-- Start DATASET EXCERPTS --
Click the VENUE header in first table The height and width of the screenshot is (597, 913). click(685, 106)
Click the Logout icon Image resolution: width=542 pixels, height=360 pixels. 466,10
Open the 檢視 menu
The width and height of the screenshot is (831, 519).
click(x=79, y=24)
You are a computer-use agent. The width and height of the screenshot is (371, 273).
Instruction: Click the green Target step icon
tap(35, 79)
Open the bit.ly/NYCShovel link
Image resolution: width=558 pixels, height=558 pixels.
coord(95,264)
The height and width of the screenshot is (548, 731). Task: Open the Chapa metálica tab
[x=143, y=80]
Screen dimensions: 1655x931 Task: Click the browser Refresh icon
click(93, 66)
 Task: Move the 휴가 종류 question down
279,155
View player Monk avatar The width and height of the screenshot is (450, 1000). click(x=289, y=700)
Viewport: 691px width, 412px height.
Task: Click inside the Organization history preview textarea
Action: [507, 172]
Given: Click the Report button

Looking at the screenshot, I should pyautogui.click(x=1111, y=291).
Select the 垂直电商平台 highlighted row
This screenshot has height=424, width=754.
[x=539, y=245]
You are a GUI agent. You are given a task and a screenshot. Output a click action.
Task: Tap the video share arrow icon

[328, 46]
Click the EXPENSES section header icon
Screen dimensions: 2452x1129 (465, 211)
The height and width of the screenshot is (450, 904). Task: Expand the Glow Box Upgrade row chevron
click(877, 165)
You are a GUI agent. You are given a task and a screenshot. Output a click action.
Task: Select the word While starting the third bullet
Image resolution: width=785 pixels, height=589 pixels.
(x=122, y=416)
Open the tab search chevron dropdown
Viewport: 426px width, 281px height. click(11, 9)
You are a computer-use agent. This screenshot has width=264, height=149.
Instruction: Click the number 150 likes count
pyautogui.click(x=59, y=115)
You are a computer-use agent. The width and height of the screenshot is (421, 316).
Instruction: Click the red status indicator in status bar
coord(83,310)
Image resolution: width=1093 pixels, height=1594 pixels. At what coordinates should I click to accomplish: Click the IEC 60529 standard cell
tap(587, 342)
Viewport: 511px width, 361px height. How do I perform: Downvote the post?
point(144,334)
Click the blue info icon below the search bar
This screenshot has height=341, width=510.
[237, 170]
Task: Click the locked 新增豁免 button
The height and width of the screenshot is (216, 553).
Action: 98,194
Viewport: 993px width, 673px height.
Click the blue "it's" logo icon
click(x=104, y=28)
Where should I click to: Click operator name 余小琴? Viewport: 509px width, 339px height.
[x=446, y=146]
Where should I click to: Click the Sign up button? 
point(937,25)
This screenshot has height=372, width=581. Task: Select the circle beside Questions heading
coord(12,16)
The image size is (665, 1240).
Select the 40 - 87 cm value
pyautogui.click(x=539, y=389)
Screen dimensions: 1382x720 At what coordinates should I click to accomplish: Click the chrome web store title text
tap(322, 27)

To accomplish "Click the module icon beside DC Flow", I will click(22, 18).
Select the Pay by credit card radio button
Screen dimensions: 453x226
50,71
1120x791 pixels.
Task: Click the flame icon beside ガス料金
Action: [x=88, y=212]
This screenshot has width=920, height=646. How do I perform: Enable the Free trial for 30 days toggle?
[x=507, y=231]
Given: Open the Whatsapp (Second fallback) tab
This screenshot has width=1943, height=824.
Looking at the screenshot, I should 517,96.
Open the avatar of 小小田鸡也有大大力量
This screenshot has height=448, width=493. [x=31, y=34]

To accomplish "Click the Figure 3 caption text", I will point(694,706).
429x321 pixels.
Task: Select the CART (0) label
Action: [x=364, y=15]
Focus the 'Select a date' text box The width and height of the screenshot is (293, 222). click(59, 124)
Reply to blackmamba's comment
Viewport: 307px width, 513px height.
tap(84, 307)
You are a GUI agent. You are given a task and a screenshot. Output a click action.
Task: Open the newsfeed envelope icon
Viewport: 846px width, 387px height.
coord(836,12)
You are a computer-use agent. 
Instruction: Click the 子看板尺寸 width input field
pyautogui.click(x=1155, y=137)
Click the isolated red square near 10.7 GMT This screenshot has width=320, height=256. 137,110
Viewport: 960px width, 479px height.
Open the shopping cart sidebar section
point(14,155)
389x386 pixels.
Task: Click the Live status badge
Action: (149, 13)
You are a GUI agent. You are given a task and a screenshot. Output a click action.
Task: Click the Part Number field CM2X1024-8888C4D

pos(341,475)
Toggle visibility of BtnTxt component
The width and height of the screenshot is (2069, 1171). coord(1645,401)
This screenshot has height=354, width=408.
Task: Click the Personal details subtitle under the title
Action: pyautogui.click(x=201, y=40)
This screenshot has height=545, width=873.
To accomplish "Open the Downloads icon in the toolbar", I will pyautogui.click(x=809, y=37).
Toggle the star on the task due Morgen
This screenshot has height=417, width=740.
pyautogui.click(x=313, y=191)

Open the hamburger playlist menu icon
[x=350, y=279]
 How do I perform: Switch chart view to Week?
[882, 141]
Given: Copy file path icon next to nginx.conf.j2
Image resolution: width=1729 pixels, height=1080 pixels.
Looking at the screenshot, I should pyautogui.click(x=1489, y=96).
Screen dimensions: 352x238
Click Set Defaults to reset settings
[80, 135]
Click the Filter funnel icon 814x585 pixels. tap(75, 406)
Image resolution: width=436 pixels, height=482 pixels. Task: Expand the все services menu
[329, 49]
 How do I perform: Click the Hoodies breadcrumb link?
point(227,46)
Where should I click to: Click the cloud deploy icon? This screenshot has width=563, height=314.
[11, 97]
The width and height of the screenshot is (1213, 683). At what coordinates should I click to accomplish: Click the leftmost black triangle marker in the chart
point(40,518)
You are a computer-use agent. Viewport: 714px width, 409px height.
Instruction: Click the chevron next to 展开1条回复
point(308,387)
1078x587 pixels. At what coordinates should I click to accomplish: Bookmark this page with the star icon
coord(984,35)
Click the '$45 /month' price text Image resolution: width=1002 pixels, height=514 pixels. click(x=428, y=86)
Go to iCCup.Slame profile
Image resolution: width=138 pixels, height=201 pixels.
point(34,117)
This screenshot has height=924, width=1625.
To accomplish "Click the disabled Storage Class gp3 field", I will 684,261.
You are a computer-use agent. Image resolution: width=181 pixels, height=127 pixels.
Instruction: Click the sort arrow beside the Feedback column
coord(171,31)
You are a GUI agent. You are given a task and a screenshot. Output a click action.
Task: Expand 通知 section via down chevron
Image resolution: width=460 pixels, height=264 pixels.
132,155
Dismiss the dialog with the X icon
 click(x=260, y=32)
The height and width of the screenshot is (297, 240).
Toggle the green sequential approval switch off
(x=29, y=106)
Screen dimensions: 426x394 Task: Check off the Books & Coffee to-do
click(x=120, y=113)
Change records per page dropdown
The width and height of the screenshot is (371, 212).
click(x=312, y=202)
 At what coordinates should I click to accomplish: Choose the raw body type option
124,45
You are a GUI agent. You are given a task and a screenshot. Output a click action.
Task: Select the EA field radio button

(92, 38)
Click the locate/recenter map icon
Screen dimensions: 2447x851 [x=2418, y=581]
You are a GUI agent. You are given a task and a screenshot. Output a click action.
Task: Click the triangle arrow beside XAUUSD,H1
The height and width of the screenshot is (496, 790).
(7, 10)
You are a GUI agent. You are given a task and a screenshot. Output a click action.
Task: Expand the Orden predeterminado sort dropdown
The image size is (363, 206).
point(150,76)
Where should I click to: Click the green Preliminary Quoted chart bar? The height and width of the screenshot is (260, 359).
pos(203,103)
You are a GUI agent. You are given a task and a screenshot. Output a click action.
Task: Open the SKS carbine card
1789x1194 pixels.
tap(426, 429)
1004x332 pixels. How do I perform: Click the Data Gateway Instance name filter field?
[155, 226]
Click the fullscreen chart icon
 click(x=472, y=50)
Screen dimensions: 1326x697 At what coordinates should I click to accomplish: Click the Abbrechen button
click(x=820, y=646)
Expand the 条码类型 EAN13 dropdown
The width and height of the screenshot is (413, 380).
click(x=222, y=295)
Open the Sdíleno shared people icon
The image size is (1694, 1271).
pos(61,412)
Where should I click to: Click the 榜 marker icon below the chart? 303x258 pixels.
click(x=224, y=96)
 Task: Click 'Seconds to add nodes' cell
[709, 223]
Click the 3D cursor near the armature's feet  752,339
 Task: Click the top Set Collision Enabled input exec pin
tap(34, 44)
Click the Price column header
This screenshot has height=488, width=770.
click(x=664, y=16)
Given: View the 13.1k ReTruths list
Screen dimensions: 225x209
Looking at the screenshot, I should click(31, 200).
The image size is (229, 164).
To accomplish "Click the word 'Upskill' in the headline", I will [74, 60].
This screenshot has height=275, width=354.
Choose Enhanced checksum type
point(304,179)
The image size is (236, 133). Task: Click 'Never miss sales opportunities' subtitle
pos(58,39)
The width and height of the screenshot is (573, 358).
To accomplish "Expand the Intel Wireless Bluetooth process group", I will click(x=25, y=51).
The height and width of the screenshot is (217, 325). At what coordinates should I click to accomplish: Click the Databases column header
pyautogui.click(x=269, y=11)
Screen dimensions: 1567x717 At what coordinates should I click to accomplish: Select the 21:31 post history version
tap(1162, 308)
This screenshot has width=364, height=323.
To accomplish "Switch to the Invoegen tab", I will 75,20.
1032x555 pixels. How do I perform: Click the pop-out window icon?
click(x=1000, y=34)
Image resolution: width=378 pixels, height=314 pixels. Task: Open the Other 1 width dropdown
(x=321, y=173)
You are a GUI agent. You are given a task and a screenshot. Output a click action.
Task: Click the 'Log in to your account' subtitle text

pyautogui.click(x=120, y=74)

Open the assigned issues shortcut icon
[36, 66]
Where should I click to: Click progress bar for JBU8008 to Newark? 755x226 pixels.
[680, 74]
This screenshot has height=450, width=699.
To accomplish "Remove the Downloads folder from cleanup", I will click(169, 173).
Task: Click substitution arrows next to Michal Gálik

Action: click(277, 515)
-- End DATASET EXCERPTS --
- [EXERCISE AIM] Reproduce verbatim the lines of the listing from the line containing "Click the '$45" through the line containing "coord(171,31)", inclusive.

- [RESULT]
Click the '$45 /month' price text Image resolution: width=1002 pixels, height=514 pixels. click(x=428, y=86)
Go to iCCup.Slame profile
Image resolution: width=138 pixels, height=201 pixels.
point(34,117)
This screenshot has height=924, width=1625.
To accomplish "Click the disabled Storage Class gp3 field", I will 684,261.
You are a computer-use agent. Image resolution: width=181 pixels, height=127 pixels.
Instruction: Click the sort arrow beside the Feedback column
coord(171,31)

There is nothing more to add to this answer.